I turned and looked at her over my shoulder. “You sure know how to greet a man,” I said.
She smiled. “Well, come on while it's hot,” she said. My shirt was almost soaked through with the rain, and I took it off and dropped it by the bed. I walked into the dining room in my undershirt and sat down at the table.
“I forgot to wash my hands,” I said.
“It's all right,” Sheila said. “It won't kill you to eat with dirty hands, not tonight, anyway.”
I forked two pork chops and dropped them onto my plate, and then I spooned some salad out beside them.
“You want a beer?” Sheila asked.
“You want a beer?” I asked her back.
She smiled at me and stood up and went into the kitchen and I heard her open the refrigerator, and then I heard the sound of the bottles clinking together. She walked back into the dining room and sat my beer in front of my plate. She sat down and picked up her fork. “So, what you got so far?” she asked.
I took a sip from my beer and sat it on the table and looked at it for a minute. I watched the sweat run off the bottle onto the tablecloth, and then I picked it up and wiped it down with my napkin.

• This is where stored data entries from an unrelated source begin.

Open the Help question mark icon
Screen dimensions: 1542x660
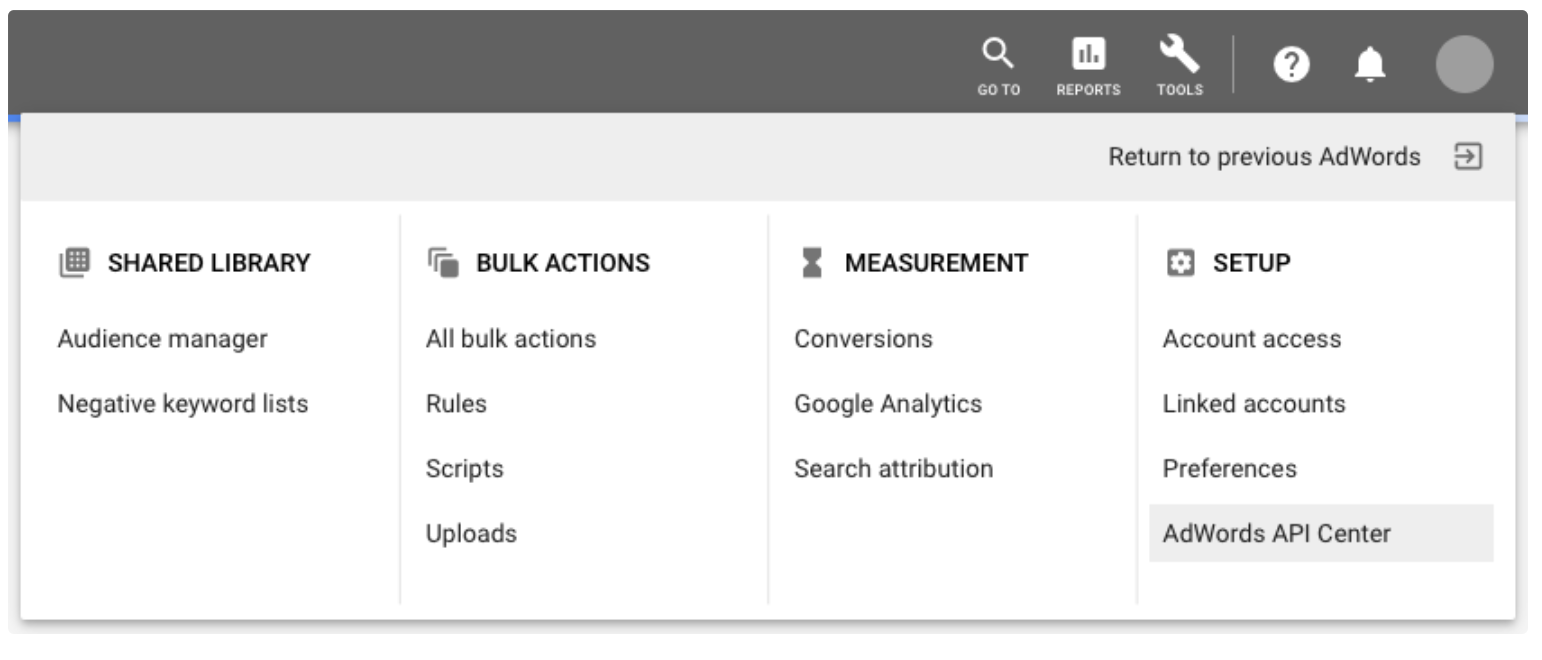tap(1291, 66)
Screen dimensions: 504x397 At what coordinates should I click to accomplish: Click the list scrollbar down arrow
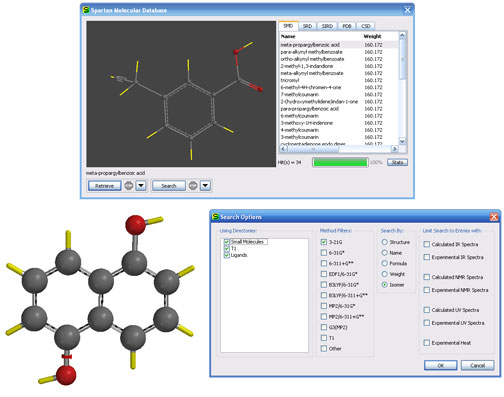402,141
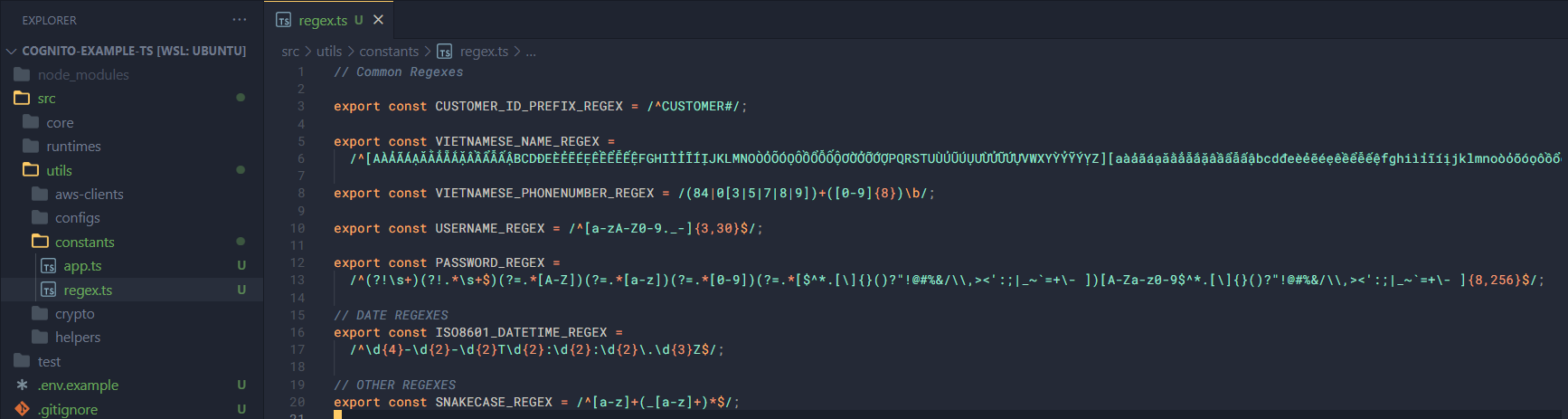The height and width of the screenshot is (419, 1568).
Task: Open the configs folder
Action: [x=77, y=218]
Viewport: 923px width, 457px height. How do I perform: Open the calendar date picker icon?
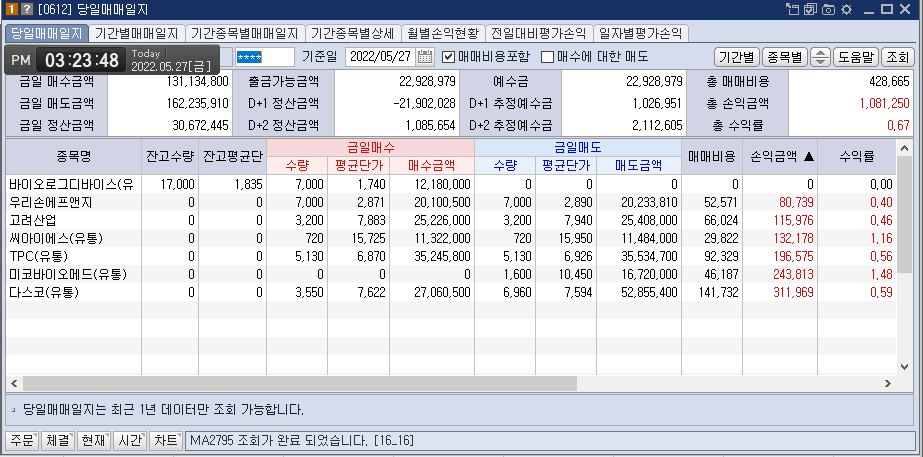425,57
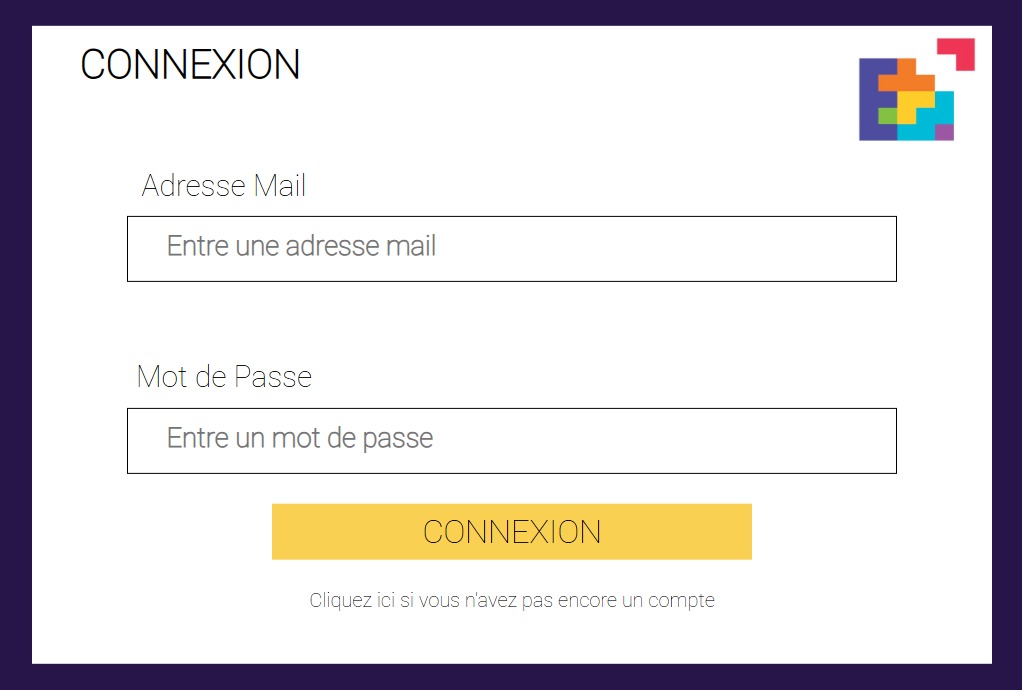Click the small purple square in the logo

click(x=944, y=132)
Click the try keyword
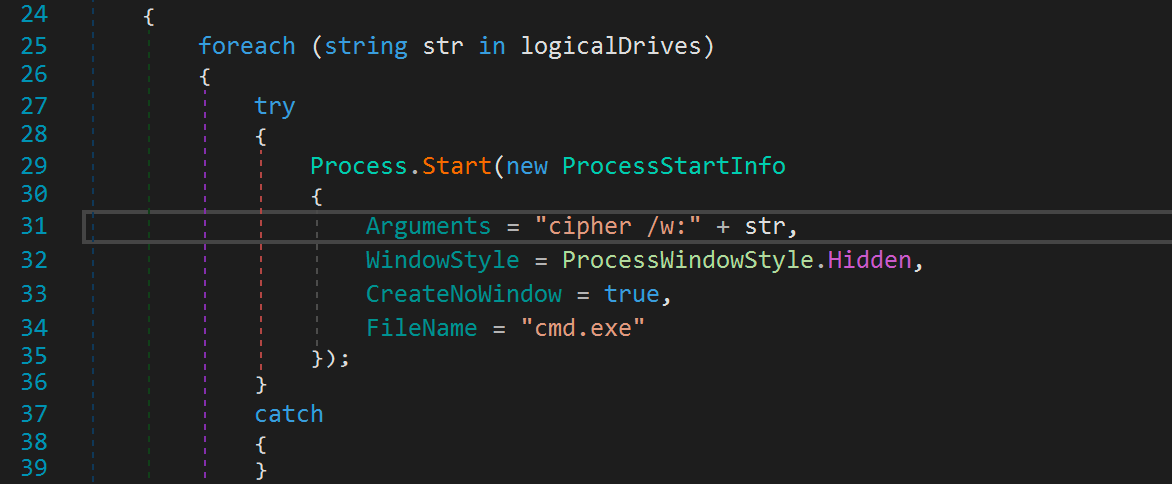Viewport: 1172px width, 484px height. tap(275, 106)

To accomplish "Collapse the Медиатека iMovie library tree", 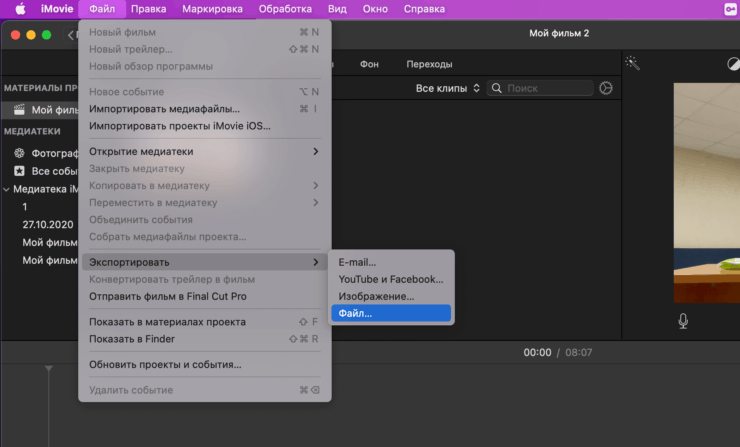I will pos(6,189).
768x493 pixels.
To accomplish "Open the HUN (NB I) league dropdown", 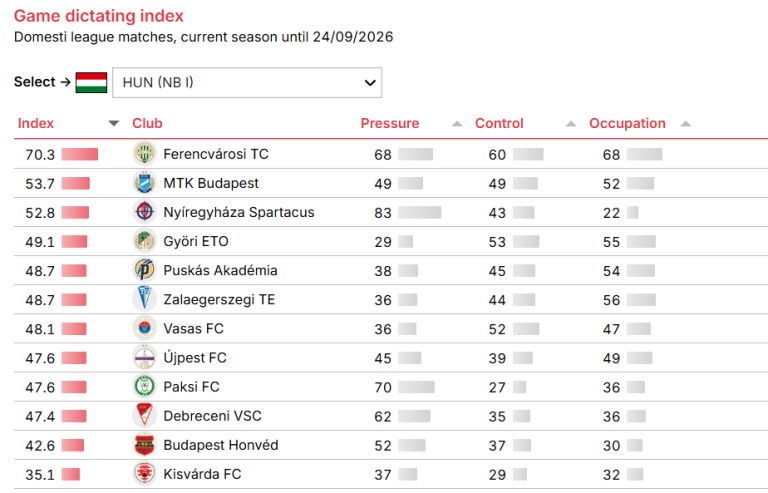I will pyautogui.click(x=247, y=82).

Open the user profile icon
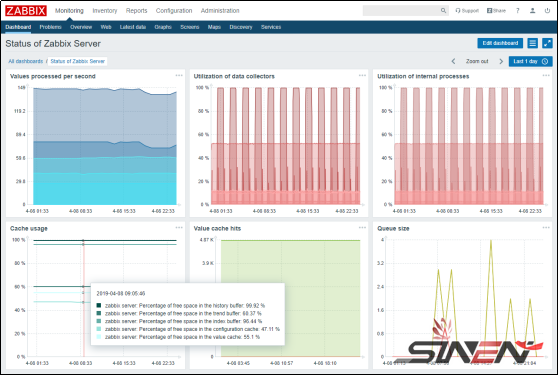532,11
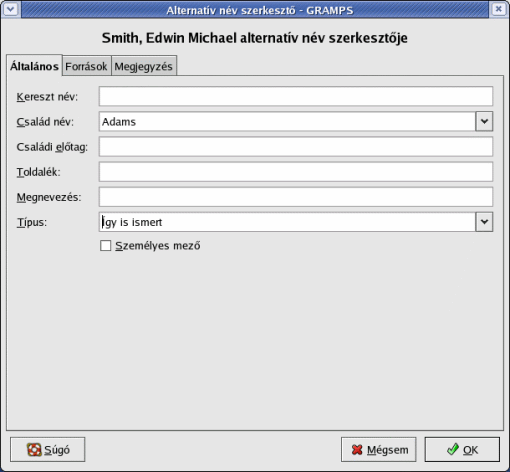Click the lifebuoy help icon on Súgó
This screenshot has width=510, height=472.
34,450
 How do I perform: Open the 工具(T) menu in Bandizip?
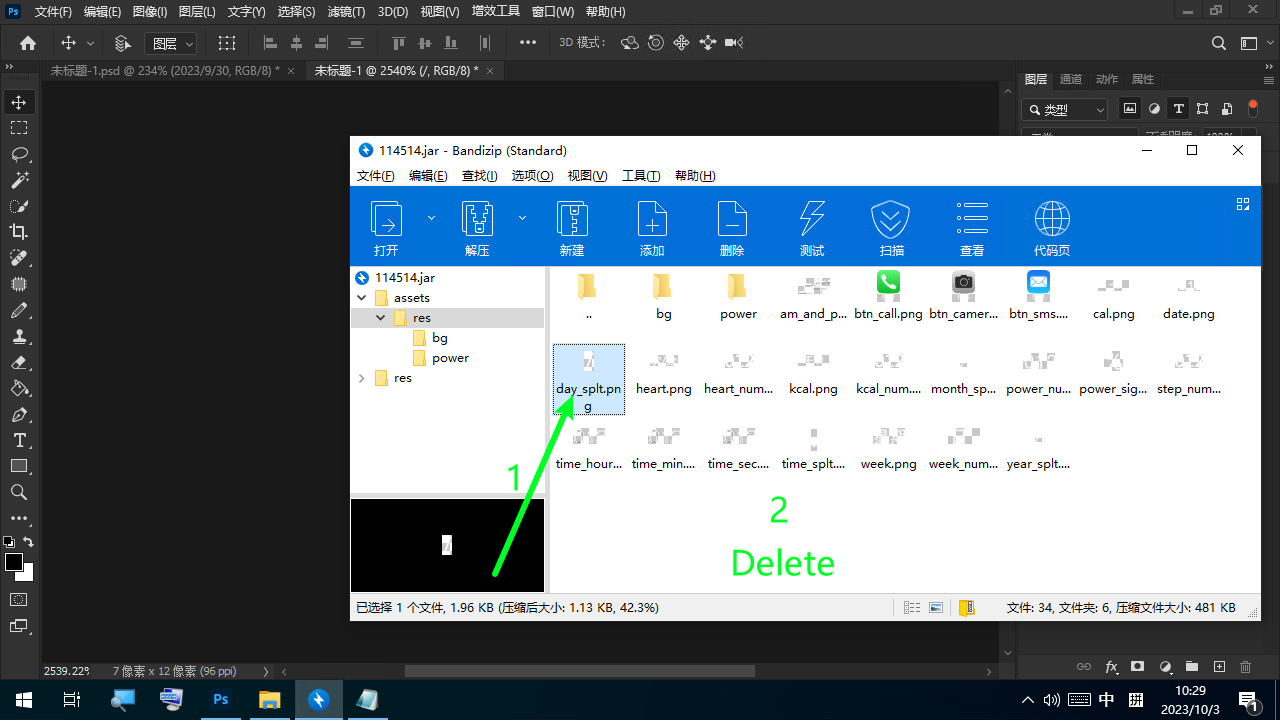pyautogui.click(x=641, y=176)
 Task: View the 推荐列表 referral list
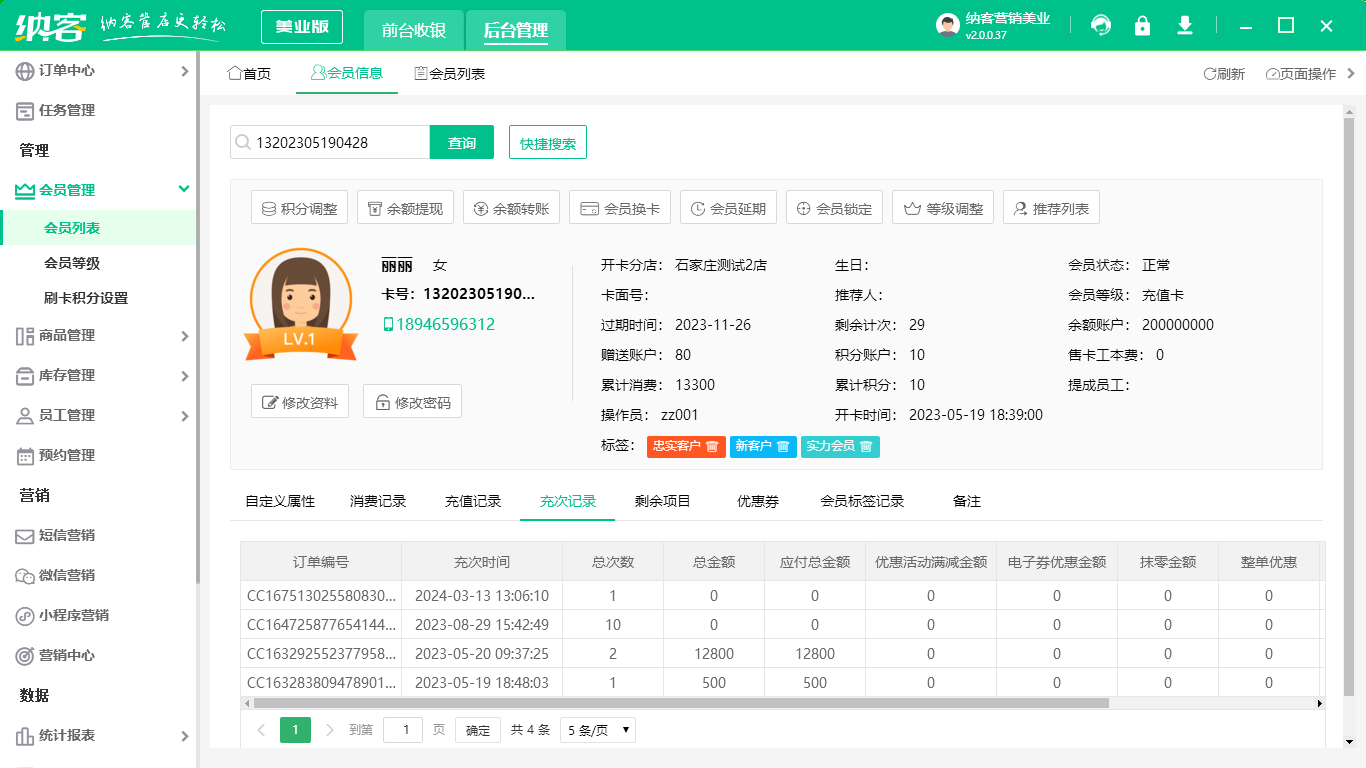pos(1051,207)
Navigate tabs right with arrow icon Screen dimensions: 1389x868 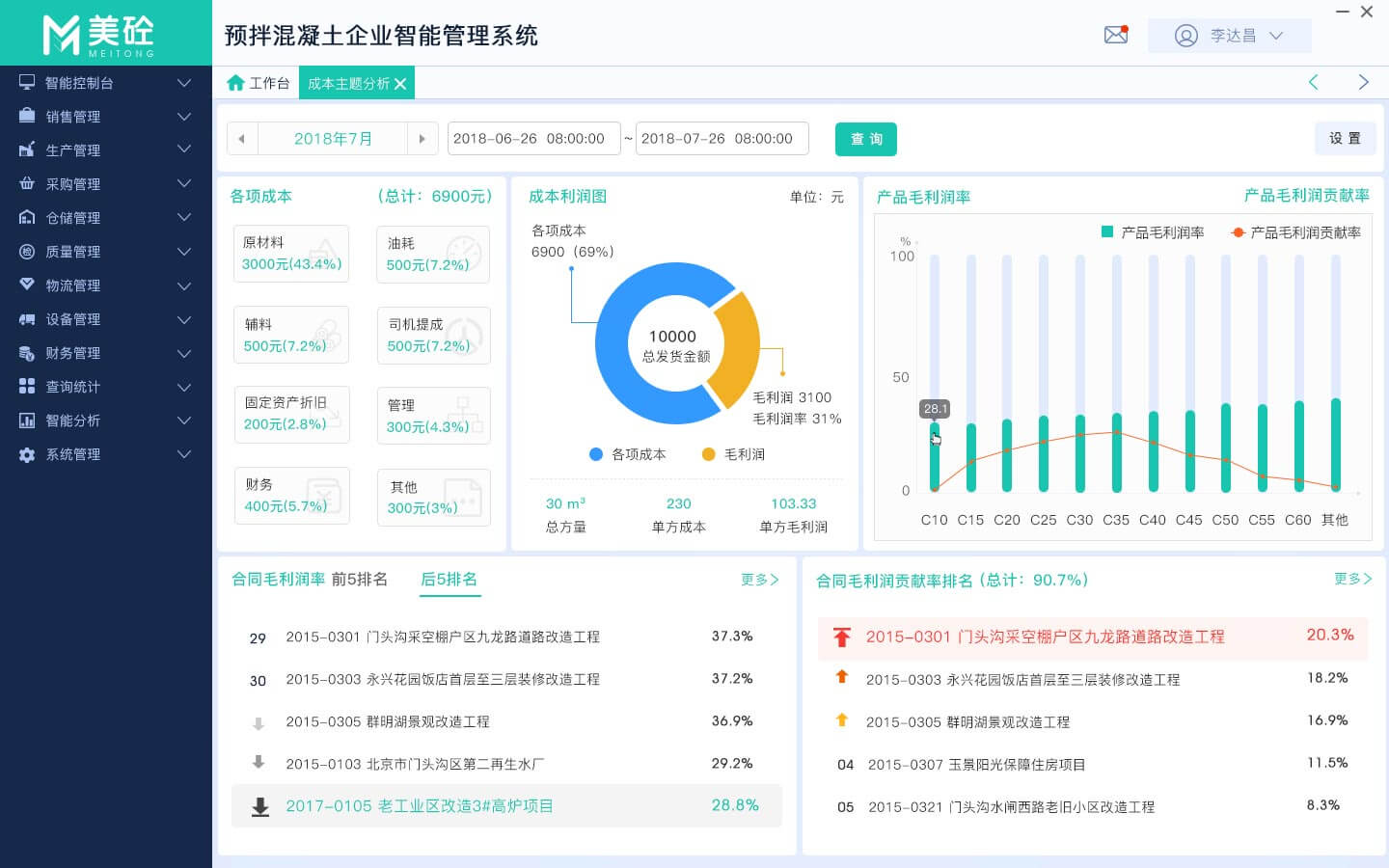click(x=1363, y=83)
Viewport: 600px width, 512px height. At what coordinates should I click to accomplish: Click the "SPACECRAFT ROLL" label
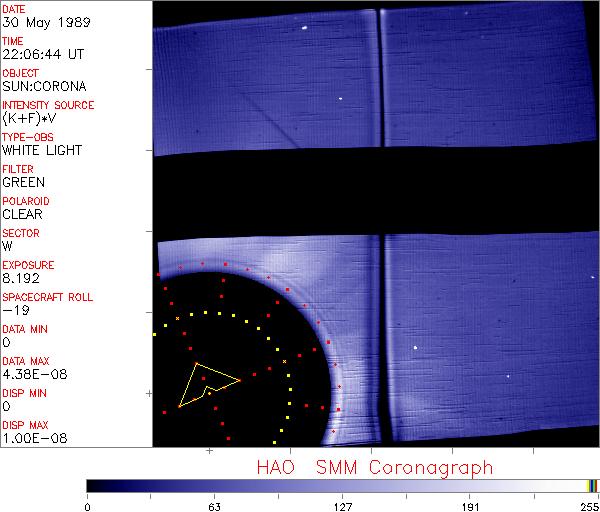[x=47, y=297]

I sat it back on the table. “Well, I got a dead boy who never said a word in his life, a mama who don't want to say one now, a preacher who's more interested in saving my soul than telling me the truth, and an old woman who's too scared of him to say hardly anything at all. I know it sounds like I got a lot, but when you take a hard look at it it don't amount to much more than jack shit, if it even amounts to that.” I picked up the beer and took another drink.
Sheila smiled at me across the table. “Something'll break,” she said. “It always does.”